Short [] to Byte [] Coversion Query

hello there,

I am using some example code to try and implement some Matlab capabilities in Java. One of the methods involves the conversion of a short[] to byte[].
Here is the code from the example
public ByteAndShort2(short[] array, boolean bigEndian) { short[] unsignedByteArray; int[] unsignedShortArray; shortArray = array; isBigEndian = bigEndian; int N = shortArray.length; unsignedShortArray = new int[N]; for (int i = 0; i < N; i++) { unsignedShortArray[i] = shortArray[i] + 128 * 257; } byteArray = new byte[N * 2]; unsignedByteArray = new short[N * 2]; if (isBigEndian) { for (int i = 0; i < N; i++) { unsignedByteArray[i * 2] = (short) (unsignedShortArray[i] / 256); unsignedByteArray[i * 2 + 1] = (short) (unsignedShortArray[i] % 256); } } else { for (int i = 0; i < N; i++) { unsignedByteArray[i * 2 + 1] = (short) (unsignedShortArray[i] / 256); unsignedByteArray[i * 2] = (short) (unsignedShortArray[i] % 256); } } for (int i = 0; i < N * 2; i++) { byteArray[i] = (byte) (unsignedByteArray[i] - 128); } }

I am still new to this kind of thing, but this method seems a bit convoluted. Is there a simpler, easier to understand way to do the conversion?

Many thanks!

That is dreadfully convoluted. You don't need the unsignedShortArray and you don't don't need most of the rest of the code. You can extract the most significant byte of the short using the >>> operator to shift it 8 bits right and cast the result to a byte. You can extract the least significant byte just by casting the short to a byte. This means you just need to very simply deal with the bigEndian difference.

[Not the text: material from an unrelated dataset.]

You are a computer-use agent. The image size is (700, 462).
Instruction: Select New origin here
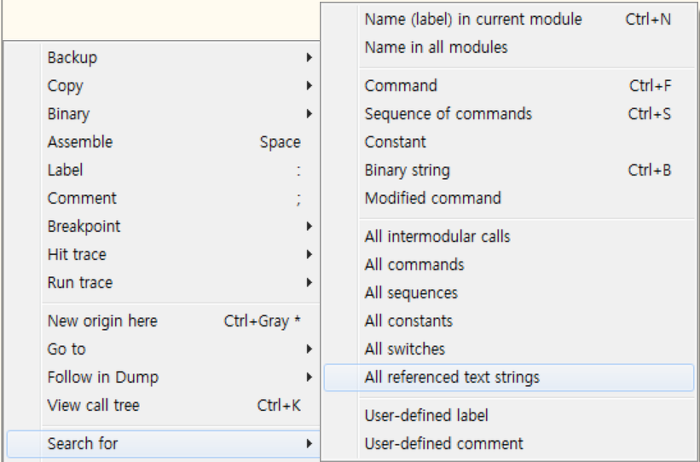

was what you had in mind something like this?

byte out[] = new byte[n*2]; for(int i =0;i<n;i++){ out[i*2] = (byte) (bigEndian ? ((array[i] >>> 8) & (0xff00)) | (array[i + 1] & 0x00ff) : ((array[i + 1] >>> 8) & (0xff00)) | (array[i] & 0x00ff)); }

Im unsure what the '>>>' operater does, so im unsure whether 2 or 3 are needed. Also, there is a possibility that 0x00ff and 0xff00 are in the wrong order, as examples were quite confusing!

The '>>>' operator does a right shift with no sign extension. That is, it shifts what it has to the right, and fills in the left with 0s. The regular right shift will fill in with the sign bit, that is, the bit in the far left position. However, both operators convert the operands to ints (4 byte integers) first, so in your example where you shift a short by 8 bits, there's effectively no difference between '>>' and '>>>' . Going step by step:

1. array[i] is a short (2 byte) integer
2. array[i] >>> 8 shifts the bits from the high order byte to the low order byte, and sets the high order byte to 0 for positives or 0xFF for negatives. (Technically, it's the third byte of the 4-byte int.)
3. (array[i] >>> 8) & (0xff00) 0s out all but the high order byte of the shifted short (i.e., the third byte of the 4 byte int), and thus is either 0 or 0xFF00 for any possible input.

That's probably not what you want. I suggest just getting your converter working with big-endian shorts first, since that's Java's natural ordering. Then try some sample inputs and make sure the conversion is correct. Once you get that working, you can tackle little-endian shorts.

Fiona Richards wrote:was what you had in mind something like this?

byte out[] = new byte[n*2]; for(int i =0;i<n;i++){ out[i*2] = (byte) (bigEndian ? ((array[i] >>> 8) & (0xff00)) | (array[i + 1] & 0x00ff) : ((array[i + 1] >>> 8) & (0xff00)) | (array[i] & 0x00ff)); }

Im unsure what the '>>>' operater does, so im unsure whether 2 or 3 are needed. Also, there is a possibility that 0x00ff and 0xff00 are in the wrong order, as examples were quite confusing!

Since each short is converted to two bytes you need to extract the two bytes from each short. So for each short you simply construct
byte mostSignificantByte = (byte)(array[i] >>> 8); byte leastSignificantByte = (byte)array[i];
and fill the 'out' array.

Note - Your Java book will tell you about >>> . I normally use >>> but in this case you can use both >>> and >> and get the same result.